The right package depends on the role. A cashier, driver, caregiver, bookkeeper, executive, and remote employee may each need a different screening approach. That is why small businesses should choose background checks based on job duties, legal requirements, and real-world risk.
EDIFY helps employers build background screening packages that are practical, accurate, and easier to manage. If you are comparing options, see our background check pricing or reach out to talk through what makes sense for your team.
FAQ
Q: What is included in a standard background check?
A: A standard background check usually includes identity verification, Social Security number trace, address history, alias history, criminal record searches, sex offender registry searches, and security watch list searches. For hiring, employers should choose searches that are relevant to the job. A screening partner can help you build the right package.
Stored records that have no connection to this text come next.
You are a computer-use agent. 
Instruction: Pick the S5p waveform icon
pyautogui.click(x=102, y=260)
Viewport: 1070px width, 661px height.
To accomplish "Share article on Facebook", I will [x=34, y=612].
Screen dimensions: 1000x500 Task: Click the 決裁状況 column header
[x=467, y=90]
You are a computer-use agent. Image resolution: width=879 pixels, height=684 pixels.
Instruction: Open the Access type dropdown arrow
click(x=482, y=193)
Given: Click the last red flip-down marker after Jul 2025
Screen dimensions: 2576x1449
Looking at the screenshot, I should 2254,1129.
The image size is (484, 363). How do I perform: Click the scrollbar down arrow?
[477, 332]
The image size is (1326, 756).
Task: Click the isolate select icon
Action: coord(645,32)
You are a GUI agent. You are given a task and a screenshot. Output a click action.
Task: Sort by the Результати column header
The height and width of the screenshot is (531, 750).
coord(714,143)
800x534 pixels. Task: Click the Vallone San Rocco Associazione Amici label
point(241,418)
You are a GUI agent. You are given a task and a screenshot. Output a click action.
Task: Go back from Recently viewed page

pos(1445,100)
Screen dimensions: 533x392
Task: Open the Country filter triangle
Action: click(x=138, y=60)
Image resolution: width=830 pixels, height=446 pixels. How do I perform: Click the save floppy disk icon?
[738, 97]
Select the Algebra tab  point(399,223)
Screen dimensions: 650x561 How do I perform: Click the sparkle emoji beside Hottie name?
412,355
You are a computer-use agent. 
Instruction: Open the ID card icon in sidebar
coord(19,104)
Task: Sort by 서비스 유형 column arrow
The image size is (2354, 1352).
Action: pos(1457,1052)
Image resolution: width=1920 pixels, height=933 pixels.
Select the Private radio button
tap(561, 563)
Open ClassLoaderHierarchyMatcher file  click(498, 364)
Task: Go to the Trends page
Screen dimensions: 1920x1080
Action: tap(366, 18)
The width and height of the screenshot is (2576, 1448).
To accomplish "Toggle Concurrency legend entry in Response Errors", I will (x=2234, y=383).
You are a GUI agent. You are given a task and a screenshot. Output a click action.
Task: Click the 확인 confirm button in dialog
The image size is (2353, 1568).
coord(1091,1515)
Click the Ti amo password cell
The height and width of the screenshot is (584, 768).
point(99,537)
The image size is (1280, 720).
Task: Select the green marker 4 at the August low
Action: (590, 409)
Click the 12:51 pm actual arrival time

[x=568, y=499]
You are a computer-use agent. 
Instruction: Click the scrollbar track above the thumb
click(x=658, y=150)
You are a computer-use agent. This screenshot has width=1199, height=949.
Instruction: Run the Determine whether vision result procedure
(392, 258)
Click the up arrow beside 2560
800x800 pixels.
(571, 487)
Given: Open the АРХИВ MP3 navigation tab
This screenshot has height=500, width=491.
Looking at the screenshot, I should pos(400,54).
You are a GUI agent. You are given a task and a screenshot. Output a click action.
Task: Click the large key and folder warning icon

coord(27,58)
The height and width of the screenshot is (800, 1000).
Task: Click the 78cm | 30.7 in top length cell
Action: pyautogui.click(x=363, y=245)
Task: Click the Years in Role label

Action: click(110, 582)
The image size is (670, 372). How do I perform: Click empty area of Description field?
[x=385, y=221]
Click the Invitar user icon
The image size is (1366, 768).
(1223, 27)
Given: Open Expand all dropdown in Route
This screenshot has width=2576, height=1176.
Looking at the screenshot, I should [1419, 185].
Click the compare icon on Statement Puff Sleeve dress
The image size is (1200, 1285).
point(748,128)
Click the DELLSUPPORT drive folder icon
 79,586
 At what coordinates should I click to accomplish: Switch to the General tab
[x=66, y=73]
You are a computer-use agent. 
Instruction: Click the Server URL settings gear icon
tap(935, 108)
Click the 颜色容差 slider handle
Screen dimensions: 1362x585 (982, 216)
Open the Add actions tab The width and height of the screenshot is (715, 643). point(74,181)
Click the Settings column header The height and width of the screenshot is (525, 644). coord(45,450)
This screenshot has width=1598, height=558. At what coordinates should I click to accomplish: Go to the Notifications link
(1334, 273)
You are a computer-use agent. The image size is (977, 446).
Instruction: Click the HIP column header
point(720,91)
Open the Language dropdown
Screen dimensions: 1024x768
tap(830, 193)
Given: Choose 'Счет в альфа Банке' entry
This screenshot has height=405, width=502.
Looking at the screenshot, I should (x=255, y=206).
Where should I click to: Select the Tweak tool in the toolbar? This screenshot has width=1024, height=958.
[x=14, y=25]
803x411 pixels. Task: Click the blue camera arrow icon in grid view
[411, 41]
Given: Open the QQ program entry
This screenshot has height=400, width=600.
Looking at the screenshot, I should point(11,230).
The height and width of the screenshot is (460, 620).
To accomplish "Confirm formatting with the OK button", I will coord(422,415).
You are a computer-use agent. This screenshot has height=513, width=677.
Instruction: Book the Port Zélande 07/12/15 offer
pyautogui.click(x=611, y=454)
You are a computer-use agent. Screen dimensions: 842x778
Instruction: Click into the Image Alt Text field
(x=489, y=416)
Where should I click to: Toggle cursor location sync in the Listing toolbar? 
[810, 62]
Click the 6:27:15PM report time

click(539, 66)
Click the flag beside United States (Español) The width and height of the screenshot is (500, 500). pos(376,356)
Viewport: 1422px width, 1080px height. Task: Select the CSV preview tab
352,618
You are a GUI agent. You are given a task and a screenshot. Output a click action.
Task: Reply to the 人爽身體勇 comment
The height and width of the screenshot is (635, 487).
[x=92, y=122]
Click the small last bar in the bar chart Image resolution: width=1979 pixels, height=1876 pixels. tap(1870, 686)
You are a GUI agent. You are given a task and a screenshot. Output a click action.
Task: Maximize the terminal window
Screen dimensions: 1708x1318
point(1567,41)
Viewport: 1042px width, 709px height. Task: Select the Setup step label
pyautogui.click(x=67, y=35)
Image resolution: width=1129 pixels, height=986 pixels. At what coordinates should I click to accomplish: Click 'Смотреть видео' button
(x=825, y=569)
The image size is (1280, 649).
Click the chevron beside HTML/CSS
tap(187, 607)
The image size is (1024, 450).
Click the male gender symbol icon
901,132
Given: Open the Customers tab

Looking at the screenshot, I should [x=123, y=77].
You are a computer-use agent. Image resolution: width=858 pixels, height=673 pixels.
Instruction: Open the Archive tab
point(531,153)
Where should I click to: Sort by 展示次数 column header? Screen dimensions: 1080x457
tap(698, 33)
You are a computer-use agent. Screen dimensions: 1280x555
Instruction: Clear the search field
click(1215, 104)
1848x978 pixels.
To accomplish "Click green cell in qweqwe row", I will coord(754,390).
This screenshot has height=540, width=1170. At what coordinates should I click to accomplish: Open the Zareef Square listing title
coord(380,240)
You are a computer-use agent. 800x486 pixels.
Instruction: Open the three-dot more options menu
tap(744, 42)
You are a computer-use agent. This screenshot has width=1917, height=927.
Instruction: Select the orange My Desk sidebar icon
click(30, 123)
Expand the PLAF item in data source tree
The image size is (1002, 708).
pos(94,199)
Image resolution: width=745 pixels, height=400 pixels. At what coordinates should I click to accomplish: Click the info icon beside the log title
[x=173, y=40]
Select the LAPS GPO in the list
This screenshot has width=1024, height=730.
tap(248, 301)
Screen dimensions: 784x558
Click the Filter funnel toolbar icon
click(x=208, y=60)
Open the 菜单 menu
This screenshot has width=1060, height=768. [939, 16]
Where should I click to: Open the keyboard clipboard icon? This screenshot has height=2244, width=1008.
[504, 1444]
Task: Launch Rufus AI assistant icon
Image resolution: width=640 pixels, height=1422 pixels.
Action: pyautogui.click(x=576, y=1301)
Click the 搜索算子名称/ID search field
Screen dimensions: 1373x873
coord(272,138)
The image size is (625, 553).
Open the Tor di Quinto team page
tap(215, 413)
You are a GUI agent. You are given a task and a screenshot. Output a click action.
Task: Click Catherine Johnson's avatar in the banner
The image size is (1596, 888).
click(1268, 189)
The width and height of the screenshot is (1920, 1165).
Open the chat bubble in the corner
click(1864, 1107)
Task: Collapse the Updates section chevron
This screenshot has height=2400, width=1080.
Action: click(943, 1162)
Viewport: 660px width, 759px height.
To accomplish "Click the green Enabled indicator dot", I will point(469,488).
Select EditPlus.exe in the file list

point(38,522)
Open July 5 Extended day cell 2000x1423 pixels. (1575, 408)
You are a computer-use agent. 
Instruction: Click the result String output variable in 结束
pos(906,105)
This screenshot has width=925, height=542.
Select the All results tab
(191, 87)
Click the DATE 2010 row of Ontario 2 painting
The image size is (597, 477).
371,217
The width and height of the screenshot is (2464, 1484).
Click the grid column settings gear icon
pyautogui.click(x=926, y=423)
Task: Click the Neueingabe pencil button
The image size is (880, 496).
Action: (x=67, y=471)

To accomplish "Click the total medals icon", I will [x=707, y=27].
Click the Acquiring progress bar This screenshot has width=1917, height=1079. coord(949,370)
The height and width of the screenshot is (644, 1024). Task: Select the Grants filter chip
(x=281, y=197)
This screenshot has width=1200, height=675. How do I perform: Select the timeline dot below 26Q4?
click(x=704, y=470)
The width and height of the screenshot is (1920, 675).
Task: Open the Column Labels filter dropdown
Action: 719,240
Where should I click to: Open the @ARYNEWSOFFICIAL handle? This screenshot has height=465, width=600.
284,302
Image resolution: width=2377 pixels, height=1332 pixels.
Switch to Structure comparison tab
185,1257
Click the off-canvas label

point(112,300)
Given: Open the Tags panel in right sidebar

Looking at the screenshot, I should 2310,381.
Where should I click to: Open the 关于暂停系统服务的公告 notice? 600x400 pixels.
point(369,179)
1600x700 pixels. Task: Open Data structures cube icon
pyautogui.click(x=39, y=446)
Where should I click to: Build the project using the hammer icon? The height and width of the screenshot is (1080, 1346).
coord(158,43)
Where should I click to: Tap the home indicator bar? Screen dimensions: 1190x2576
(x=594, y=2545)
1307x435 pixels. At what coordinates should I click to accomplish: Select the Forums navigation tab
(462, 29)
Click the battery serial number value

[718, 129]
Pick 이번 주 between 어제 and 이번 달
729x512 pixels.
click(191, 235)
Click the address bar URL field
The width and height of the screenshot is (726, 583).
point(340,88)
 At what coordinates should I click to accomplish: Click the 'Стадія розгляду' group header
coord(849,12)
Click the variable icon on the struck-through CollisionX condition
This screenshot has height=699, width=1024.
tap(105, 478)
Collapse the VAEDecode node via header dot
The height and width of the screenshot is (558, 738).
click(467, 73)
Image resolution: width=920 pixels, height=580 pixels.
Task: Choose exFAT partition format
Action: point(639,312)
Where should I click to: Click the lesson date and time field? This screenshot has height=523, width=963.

Q: Does a standard background check include employment verification?
A: Typically, no. Employment verification is often an add-on or part of a more detailed package. It is useful when past experience, job titles, or work history are important to the role. For management, finance, professional services, or skilled positions, it may be worth including.
Q: Do all background checks include drug testing?
A: No. Drug testing is usually separate from a standard background check. Employers often add it for safety-sensitive jobs, regulated roles, post-accident policies, or company drug-free workplace programs. If you use drug testing, make sure your policy is clear, consistent, and compliant with applicable law.
Q: What shows up on a criminal background check for employment?
A: That depends on the searches ordered and the jurisdictions searched. A criminal background check may include county, state, federal, database, sex offender registry, or watch list searches. Potential database records should be verified at the source before they are reported or used in a hiring decision.
Q: How long does a standard background check take?
A: Many standard checks are completed within a couple of business days, but timing depends on the type of searches, court access, address history, and whether records need verification. If employment, education, credential, or international verification is included, the process may take longer.
Q: Can a small business run its own background checks?
A small business can search public information, but using informal methods can create accuracy, privacy, and compliance problems. For employment decisions, it is much safer, faster, and more cost effective to work with a qualified consumer reporting agency and follow FCRA requirements from the start.
Compliance Note
- Get clear written disclosure and authorization before ordering a third-party employment background check.
- If background check results may affect the hiring decision, follow the pre-adverse and final adverse action process.
- Use consistent, role-based screening criteria and avoid blanket policies that ignore job relevance.